» **Dataset records**:

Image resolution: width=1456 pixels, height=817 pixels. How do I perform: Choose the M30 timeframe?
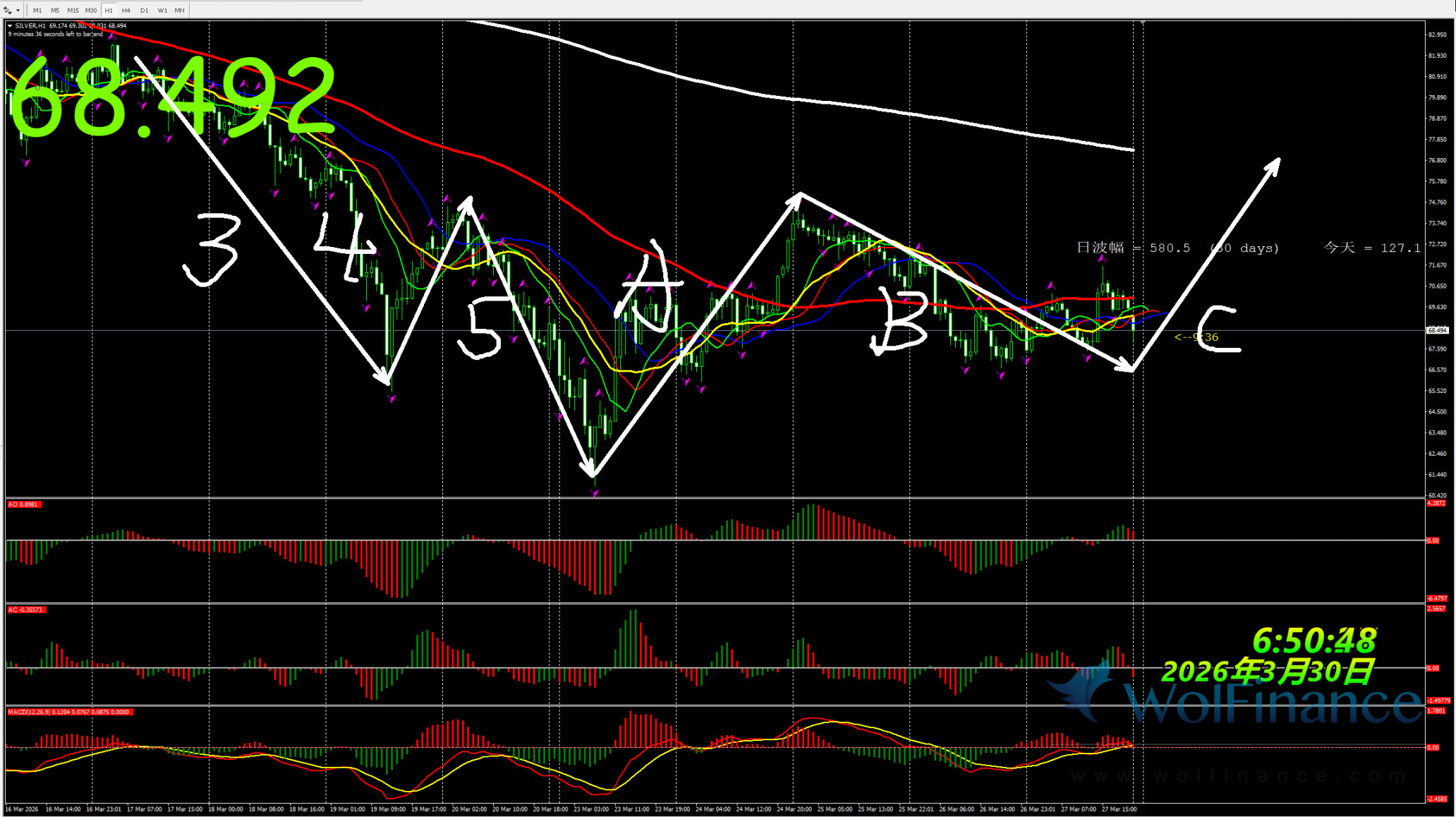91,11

==

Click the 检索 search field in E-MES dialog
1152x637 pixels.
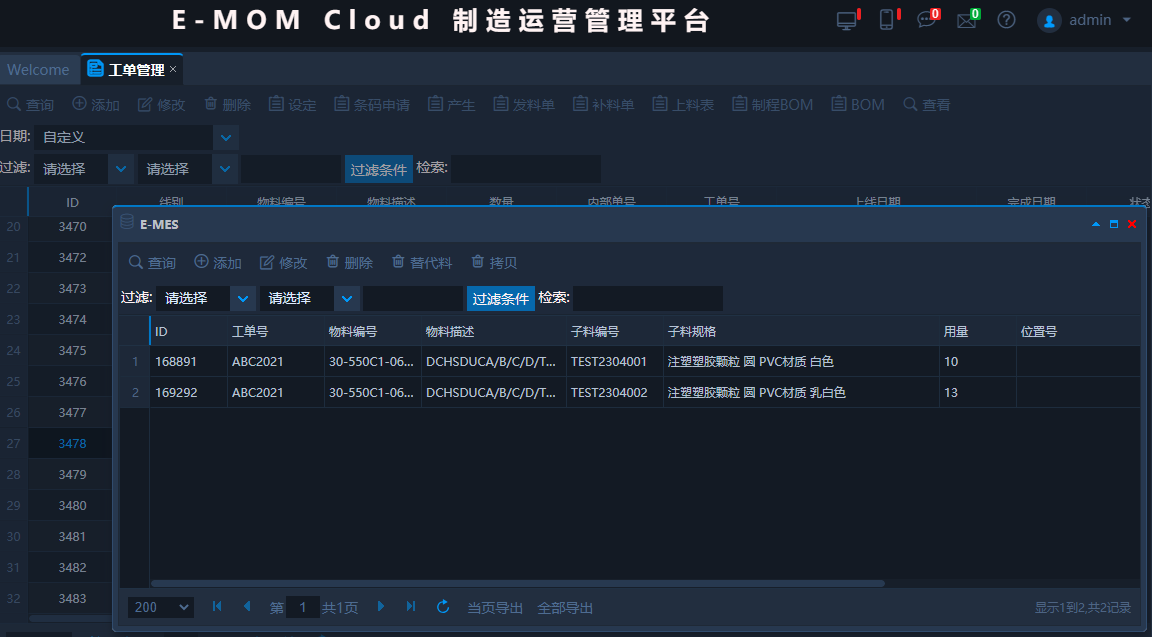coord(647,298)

» **Task to complete**:
Render the material from the line with "Click the 检索 search field in E-MES dialog" through the line with "coord(647,298)" as a Markdown table with columns No. and Text, numbering each line and skipping blank ones. Omit the pictures.

» **Correct result**:
| No. | Text |
|---|---|
| 1 | Click the 检索 search field in E-MES dialog |
| 2 | 1152x637 pixels. |
| 3 | coord(647,298) |